• Article
-----

Adrien Basdevant
February 26, 2020
4 min read

Why data ownership is not a good idea

Version française disponible ici

Every microsecond, personal data are being collected, processed and exchanged. But who does it belong to? Individuals, States, platforms, brokers...?  While some insist on establishing a right of ownership on the data, it does not appear as a viable solution, for at least two reasons:


1. Right of ownership would imply exclusivity, when it is precisely the circulation and use of data that creates its value.


2. The balance of power between individuals and platforms is clearly unequal. The latter will continue to impose their terms, with no possibility of negotiating, leading to a sale of our personal data at derisory prices.

Who owns personal data?

If our data are called « personal », our ownership or belonging of them is not obvious. According to the French Civil Code, ownership refers to three attributes: usus (right to use), fructus (right to produce), and abusus (right to dispose).

-----

Output the data ownership article above verbatim, from the author line through its final sentence.

• Data provided
-----

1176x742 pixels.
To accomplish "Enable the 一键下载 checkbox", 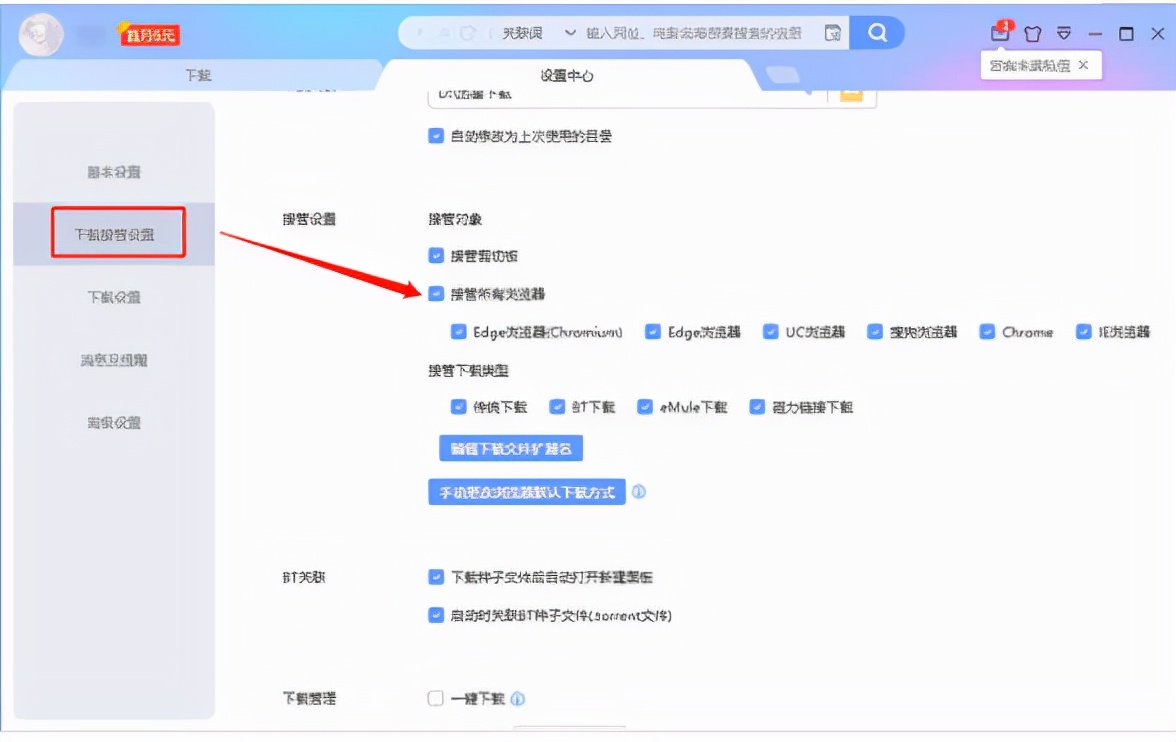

-----

• Exercise response
Adrien Basdevant
February 26, 2020
4 min read

Why data ownership is not a good idea

Version française disponible ici

Every microsecond, personal data are being collected, processed and exchanged. But who does it belong to? Individuals, States, platforms, brokers...?  While some insist on establishing a right of ownership on the data, it does not appear as a viable solution, for at least two reasons:


1. Right of ownership would imply exclusivity, when it is precisely the circulation and use of data that creates its value.


2. The balance of power between individuals and platforms is clearly unequal. The latter will continue to impose their terms, with no possibility of negotiating, leading to a sale of our personal data at derisory prices.

Who owns personal data?

If our data are called « personal », our ownership or belonging of them is not obvious. According to the French Civil Code, ownership refers to three attributes: usus (right to use), fructus (right to produce), and abusus (right to dispose).